Tuesday, June 10th, 2008

Chinese stocks reacted negatively to a Chinese Central Bank’s credit-tightening move. The benchmark Shanghai Composite Index fell 7.7% or 257.34 points. Financial markets in the country were closed yesterday due to a national holiday. The measure by the central bank leaves less funds available for lending and investments. The Chinese economy has been growing at an annual rate of about 10% over the last few years. The government has introduced several measures to prevent the economy from overheating.

Chinese stocks plunged Tuesday following the central bank’s latest credit-tightening move.

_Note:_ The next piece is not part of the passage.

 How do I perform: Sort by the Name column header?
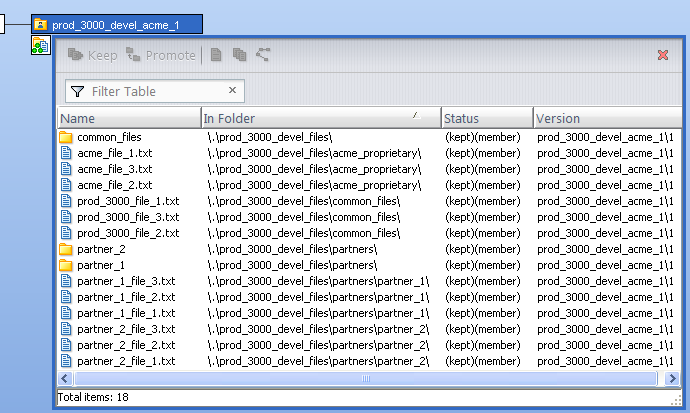click(x=128, y=118)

The benchmark Shanghai Composite Index dropped 257.34 points, or 7.7 percent to 3,072.33. The Shenzhen Composite Index of China’s second, smaller market lost 8 percent to 928.20.

Chinese financial markets were closed Monday for a national holiday, so Tuesday was the earliest chance for investors to react to a weekend decision by the central bank ordering banks to keep more deposits on hand.

“It’s the second time in a month that the reserve-requirement ratio was raised and this deeply worries investors. The market is too weak to resist any bad news,” said Wei Daoke, an analyst with Shenyin Wanguo Securities in Shanghai.

The move, which leaves less money available for lending and investment, signaled authorities’ intentions to keep credit tight to fight inflation, likely hurting prospects for financial and real estate companies, among others.